(Work request):
Repeat exactly the lines of the records below, starting at the line containing "This screenshot has" and ending at the line containing "View Richard Carvajal author info". Leave the pictures out.

START Provided entries

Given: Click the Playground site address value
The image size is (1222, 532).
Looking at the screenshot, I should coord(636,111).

END Provided entries
START Provided entries

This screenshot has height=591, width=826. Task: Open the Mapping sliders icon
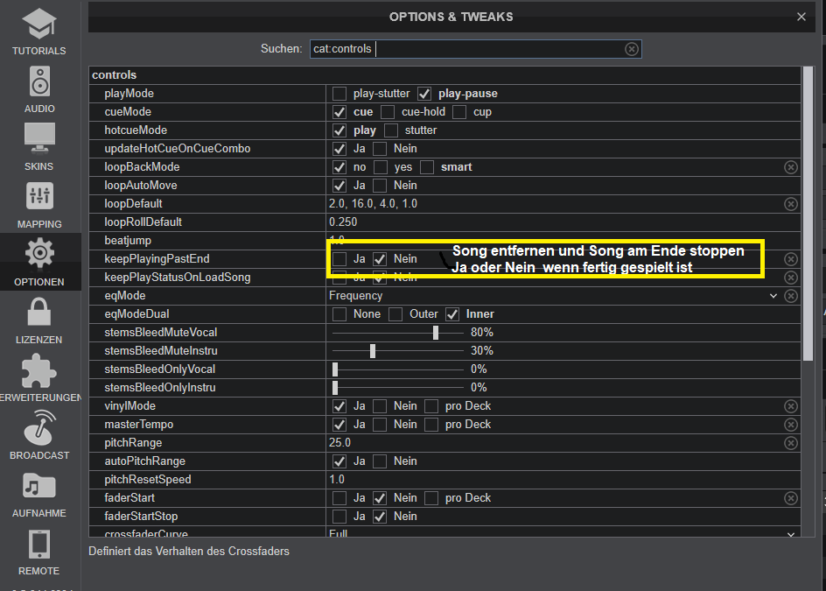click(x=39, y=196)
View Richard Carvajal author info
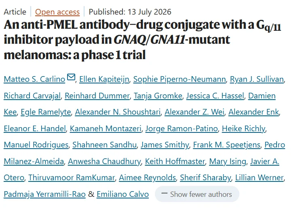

END Provided entries
START Provided entries

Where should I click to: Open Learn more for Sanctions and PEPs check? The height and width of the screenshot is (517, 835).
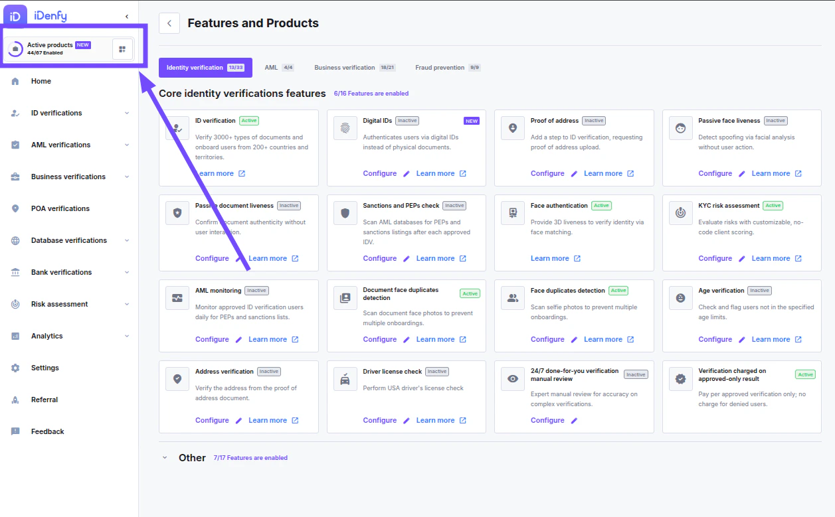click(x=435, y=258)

END Provided entries

(Result):
This screenshot has height=591, width=826. Task: Open the Mapping sliders icon
click(x=39, y=196)
View Richard Carvajal author info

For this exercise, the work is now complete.